The Fed’s aggressive action to provide liquidity and back-stop corporate America helped stem panic among investors that threatened to seize up financial markets as the pandemic took hold in March. The central bank opposed the Trump administration’s Nov. 19 instruction to wind up several of those facilities but said it will comply with the request.
Fed Chair Jerome Powell and his colleagues have made plain their opposition to any measures that limit their emergency lending powers. They have repeatedly and publicly stressed the facilities played an important backstop role in supporting the economy during the pandemic.
A Fed spokesman declined to comment.
Legal exports said the prohibition on the Fed creating similar facilities could inhibit its response to future financial emergencies.
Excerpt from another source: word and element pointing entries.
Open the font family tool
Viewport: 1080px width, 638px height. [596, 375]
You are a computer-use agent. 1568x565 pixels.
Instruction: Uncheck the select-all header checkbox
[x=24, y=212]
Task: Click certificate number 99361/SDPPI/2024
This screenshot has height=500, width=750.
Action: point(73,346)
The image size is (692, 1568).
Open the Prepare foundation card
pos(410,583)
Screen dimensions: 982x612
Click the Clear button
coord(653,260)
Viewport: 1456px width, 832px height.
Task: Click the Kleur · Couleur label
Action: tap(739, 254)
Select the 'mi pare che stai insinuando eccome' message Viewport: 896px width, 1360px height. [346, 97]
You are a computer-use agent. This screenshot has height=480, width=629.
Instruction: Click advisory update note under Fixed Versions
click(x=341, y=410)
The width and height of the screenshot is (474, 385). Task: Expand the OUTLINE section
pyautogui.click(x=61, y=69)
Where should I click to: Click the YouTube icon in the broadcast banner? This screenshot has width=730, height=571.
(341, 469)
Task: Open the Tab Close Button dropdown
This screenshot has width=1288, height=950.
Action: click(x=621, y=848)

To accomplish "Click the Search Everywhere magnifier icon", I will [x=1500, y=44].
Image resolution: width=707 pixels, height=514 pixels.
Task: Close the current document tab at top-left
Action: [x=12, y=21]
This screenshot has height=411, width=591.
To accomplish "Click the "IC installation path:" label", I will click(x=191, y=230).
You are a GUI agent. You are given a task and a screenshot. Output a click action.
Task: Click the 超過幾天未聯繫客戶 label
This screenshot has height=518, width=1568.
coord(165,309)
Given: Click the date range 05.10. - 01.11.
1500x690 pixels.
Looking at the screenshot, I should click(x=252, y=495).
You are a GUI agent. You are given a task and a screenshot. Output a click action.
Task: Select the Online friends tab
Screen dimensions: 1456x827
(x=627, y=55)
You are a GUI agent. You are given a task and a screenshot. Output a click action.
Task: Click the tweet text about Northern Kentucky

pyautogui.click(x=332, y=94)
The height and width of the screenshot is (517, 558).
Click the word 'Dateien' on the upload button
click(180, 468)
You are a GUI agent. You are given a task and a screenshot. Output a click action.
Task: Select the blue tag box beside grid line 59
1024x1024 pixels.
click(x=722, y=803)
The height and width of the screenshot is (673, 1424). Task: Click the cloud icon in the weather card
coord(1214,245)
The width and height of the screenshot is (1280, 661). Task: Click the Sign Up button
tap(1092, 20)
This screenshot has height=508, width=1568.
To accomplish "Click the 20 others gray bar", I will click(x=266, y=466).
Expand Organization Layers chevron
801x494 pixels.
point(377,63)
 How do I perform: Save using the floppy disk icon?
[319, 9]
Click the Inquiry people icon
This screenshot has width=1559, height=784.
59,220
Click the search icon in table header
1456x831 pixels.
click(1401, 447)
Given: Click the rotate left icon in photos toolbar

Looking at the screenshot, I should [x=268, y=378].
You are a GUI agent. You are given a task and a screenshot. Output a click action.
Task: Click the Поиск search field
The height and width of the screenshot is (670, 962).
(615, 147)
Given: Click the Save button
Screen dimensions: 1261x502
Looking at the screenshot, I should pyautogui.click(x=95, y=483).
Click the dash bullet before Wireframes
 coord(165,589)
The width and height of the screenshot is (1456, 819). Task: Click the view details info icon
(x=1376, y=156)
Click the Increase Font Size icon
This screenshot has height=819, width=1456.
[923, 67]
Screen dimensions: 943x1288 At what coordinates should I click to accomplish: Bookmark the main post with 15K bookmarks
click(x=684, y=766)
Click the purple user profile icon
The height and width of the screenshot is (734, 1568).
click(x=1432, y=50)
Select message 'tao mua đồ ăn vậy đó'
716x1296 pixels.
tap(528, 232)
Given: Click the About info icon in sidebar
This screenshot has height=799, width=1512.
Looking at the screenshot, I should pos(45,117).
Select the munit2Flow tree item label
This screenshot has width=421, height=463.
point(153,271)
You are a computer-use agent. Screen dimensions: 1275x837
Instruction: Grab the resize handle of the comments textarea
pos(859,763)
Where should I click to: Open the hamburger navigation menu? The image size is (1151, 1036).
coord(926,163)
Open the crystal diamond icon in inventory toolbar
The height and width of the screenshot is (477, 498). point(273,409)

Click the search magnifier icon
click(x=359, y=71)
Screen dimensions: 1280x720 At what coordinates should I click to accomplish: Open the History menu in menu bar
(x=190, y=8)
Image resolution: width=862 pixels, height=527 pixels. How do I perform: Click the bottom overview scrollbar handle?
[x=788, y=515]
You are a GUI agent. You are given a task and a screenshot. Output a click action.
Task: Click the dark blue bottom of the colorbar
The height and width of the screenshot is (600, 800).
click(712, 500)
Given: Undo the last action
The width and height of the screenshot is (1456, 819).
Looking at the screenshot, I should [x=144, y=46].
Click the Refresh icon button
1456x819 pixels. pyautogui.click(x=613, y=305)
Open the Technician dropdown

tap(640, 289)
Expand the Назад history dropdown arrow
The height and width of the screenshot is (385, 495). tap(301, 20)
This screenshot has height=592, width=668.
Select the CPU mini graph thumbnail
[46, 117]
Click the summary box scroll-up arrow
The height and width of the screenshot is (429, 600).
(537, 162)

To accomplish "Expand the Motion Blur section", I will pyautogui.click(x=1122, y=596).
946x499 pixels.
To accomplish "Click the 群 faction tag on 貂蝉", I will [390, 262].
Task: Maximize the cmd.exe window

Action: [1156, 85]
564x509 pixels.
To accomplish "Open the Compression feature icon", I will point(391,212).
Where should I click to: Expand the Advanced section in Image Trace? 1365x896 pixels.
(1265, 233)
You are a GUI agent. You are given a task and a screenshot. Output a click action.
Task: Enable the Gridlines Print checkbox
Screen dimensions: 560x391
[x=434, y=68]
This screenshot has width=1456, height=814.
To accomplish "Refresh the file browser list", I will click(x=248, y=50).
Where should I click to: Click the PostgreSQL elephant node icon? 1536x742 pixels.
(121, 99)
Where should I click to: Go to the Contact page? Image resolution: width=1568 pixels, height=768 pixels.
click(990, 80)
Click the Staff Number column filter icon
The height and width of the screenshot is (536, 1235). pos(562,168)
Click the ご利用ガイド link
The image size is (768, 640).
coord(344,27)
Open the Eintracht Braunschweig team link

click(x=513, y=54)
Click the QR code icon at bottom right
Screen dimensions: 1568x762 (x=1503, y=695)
Jeremy Kress, an assistant professor of business law at the University of Michigan and a former Fed attorney, said this would be a “very significant change” in the Fed’s emergency lending powers.
“I am concerned that this provision would tie the Fed’s hands not in the short term during the coronavirus pandemic, but also handcuff the Fed in the long-term when responding to unforeseen crisis in the future,” he said.
The language isn’t clear about how much any future lending facilities would have to differ from the Cares Act programs to not be considered “similar,” Kress said.
Toomey said the language will only apply to the five programs set to expire soon and wouldn’t change the Fed’s current powers.
“The language Senate Republicans are advocating for affects a very narrow universe of lending facilities and is emphatically not a broad overhaul of the Federal Reserve’s emergency lending authority,” he said in a statement.
Unusual and Exigent
Section 13(3) of the Federal Reserve Act allows the central bank to create emergency lending programs during “unusual and exigent circumstances” and with approval from the Treasury Department. It was invoked by Fed Chair Jerome Powell and his colleagues to launch a barrage of programs over the spring to shore up markets for everything from U.S. government bonds to the debt of corporates and cash-strapped municipalities.
The unprecedented scale and scope of their move was decisive in restoring order to markets that had been on the verge of seizing up.
Several of those facilities were backed with funds appropriated by Congress in the Cares Act, including support for small and medium-sized Main Street borrowers.
Democrats say that including the new language in the bill would fundamentally change the Fed’s ability to respond to the pandemic and future economic crises. Republicans say this would prevent the unused money -- some $455 billion -- from being used for unintended reasons.“It would just force accountability and consensus rather than allow unilateral action,” Senator John Cornyn, a Texas Republican, said in a tweet Friday. “Shouldn’t leave it lying around so it could be used for unapproved purposes, like a back door to more state and local aid.”
The central bank has already seen its 13(3) powers narrowed after the 2008 financial crisis, when it was criticized for overstepping its authority and venturing into fiscal policy terrain. The Fed now has to seek Treasury approval before launching an emergency facility. Adding Congress to that mix might make it too cumbersome for the Fed to respond in a swift manner during a crisis, said Stephen Stanley, chief economist at Amherst Pierpont Securities.
“I don’t know that I like the notion of Congress actually stipulating when these facilities can or can’t be created or used,” Stanley said. “If it’s written in a way that makes it hard or impossible for the Fed to have the ability to engage in 13(3) lending without congressional action then I think it makes it more difficult in future crises to prompt a response.”